The performances in Family Tree are nothing short of exceptional. Aminita Francis delivers a captivating and nuanced portrayal of Henrietta Lacks, bringing to life a complex and overlooked historical figure. Her performance is both powerful and poignant, capturing the struggles and triumphs of Henrietta's life in a way that is both authentic and deeply moving.
Alongside Francis, the rest of the cast also shines. Mofetoluwa Akande, Keziah Joseph, and Aimée Powell all give impressive performances, bringing to life a range of characters that are both diverse and deeply compelling. Each actor brings a unique energy and presence to their roles, creating a rich and dynamic ensemble that is a joy to watch.
Playwright Mojisola Adebayo, who won the Alfred Fagon Award for Family Tree, has brought Henrietta's story to life with remarkable skill, using a combination of smooth and poetic words that captures the audience's attention from the beginning to the end. The language is powerful, emotional, and thought-provoking, creating a sense of urgency that makes it impossible to look away.
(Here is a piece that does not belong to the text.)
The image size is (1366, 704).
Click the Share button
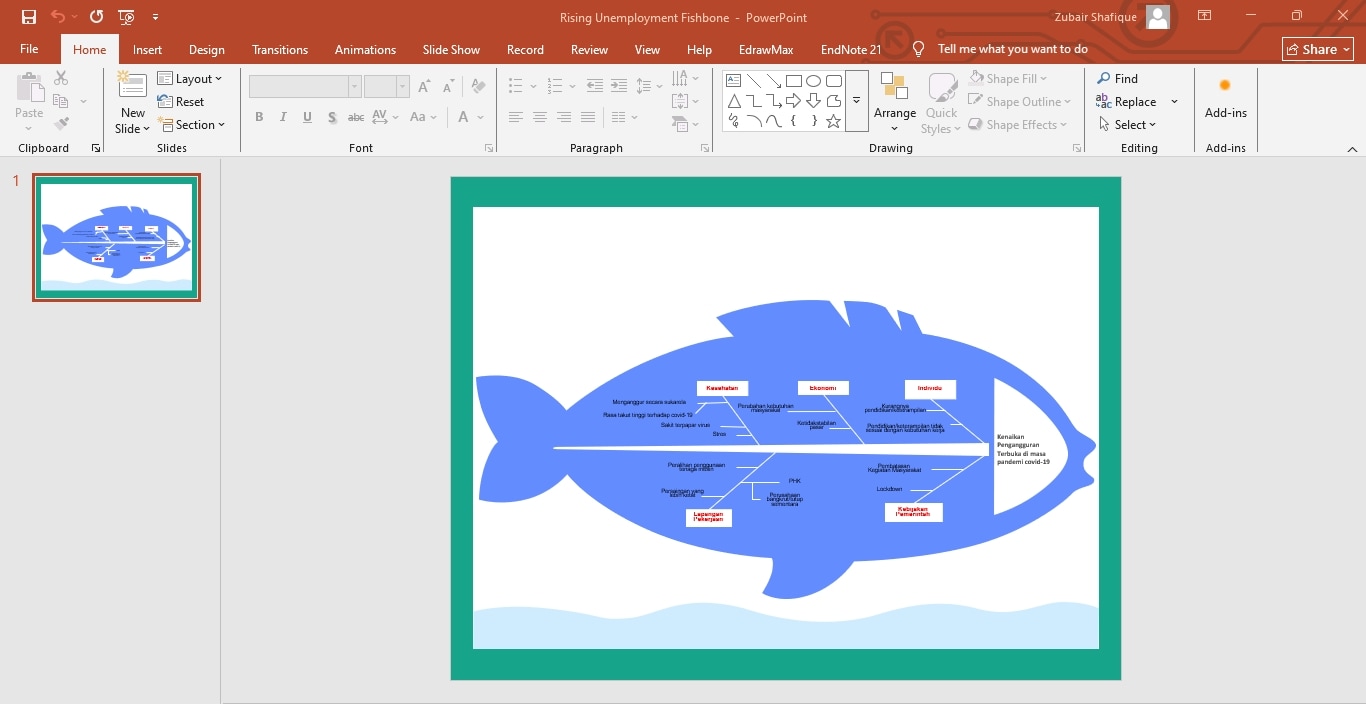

Director Matthew Xia's masterful direction is a standout element of Family Tree, bringing the play to the stage with a powerful and thought-provoking energy. The way in which he has crafted the production allows the audience to be fully immersed in the world of Henrietta Lacks and the important history that surrounds her. Through his guidance, the talented cast brings the complex characters to life with subtlety and depth, making their struggles and triumphs all the more poignant. The staging of the play is equally impressive, with Xia's use of space and lighting adding an extra layer of emotional depth to the performance.
Family Tree is an intriguing and thought-provoking play that explores the hidden history of Henrietta Lacks, a woman whose contribution to medical research was never acknowledged during her lifetime. It is a masterfully woven story that explores challenging issues and themes, leaving a lasting impact behind it – much like Henrietta Lacks herself.